### TASK TO COMPLETE
In the records that follow, find each line with the word "agent" and copy it.

### DATASET EXCERPTS
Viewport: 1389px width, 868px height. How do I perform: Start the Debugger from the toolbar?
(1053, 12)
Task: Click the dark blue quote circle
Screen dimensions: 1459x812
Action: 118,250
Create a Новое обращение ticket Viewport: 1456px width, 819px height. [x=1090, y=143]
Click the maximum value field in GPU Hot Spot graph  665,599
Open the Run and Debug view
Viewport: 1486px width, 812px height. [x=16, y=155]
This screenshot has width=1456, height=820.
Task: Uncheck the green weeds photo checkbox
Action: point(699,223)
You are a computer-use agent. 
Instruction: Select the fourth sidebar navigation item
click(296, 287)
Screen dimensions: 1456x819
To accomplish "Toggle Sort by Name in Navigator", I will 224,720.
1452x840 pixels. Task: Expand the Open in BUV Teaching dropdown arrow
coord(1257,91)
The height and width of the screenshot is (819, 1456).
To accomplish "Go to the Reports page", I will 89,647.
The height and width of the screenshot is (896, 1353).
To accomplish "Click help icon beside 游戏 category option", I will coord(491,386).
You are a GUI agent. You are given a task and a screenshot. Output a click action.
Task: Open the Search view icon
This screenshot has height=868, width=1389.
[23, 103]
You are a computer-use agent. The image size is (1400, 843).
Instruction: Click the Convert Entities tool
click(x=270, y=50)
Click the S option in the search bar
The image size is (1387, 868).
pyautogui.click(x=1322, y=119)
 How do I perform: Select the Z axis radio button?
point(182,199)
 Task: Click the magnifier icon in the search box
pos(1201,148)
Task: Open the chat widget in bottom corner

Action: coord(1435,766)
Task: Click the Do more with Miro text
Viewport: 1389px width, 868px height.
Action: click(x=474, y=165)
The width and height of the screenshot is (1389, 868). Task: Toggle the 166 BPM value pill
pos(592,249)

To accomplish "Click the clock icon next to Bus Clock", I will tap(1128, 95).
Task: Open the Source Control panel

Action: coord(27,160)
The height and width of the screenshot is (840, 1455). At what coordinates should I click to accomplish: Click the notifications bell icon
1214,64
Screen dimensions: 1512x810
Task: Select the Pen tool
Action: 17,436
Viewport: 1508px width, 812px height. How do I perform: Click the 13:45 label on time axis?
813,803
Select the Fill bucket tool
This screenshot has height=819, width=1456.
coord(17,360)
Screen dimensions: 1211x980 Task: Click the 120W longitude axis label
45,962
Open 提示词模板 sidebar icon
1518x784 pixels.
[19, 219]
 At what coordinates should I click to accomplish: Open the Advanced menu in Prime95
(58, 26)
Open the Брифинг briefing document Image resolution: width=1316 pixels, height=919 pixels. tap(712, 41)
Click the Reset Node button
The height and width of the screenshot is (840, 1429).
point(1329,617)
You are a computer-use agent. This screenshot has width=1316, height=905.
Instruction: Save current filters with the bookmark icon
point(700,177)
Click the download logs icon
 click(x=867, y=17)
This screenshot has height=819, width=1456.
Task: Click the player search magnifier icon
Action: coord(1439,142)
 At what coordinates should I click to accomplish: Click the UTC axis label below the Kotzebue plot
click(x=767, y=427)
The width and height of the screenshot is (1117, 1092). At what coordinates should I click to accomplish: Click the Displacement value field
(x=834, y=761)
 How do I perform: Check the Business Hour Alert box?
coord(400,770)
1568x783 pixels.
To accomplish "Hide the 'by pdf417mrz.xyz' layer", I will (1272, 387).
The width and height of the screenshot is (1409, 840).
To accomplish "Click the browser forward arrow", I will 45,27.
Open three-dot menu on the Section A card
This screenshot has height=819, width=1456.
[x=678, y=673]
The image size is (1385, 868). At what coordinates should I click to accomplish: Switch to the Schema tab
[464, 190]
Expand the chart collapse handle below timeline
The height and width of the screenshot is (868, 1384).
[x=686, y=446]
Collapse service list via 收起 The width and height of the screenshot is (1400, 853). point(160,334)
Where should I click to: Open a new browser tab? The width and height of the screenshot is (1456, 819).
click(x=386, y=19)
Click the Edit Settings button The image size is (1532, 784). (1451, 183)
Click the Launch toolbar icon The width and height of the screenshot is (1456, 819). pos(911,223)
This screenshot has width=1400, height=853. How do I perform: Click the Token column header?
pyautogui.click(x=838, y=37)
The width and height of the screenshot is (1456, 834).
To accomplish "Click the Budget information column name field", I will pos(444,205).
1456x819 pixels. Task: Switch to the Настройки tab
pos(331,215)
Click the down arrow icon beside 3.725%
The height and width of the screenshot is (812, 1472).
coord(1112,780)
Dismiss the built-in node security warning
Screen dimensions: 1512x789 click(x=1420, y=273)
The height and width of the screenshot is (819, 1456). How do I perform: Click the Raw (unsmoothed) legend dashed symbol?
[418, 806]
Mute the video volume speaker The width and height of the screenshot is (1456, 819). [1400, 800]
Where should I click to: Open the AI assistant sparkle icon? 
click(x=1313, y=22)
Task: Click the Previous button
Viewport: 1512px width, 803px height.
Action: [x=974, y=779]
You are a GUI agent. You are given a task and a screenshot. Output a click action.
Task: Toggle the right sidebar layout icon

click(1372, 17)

### OUTPUT
You are a computer-use agent. 
You are a GUI agent. You are given a task and a screenshot. Output a click action.
You are a computer-use agent. The image size is (1400, 843).
You are a computer-use agent. This screenshot has width=1316, height=905.
You are a GUI agent. You are given a task and a screenshot. Output a click action.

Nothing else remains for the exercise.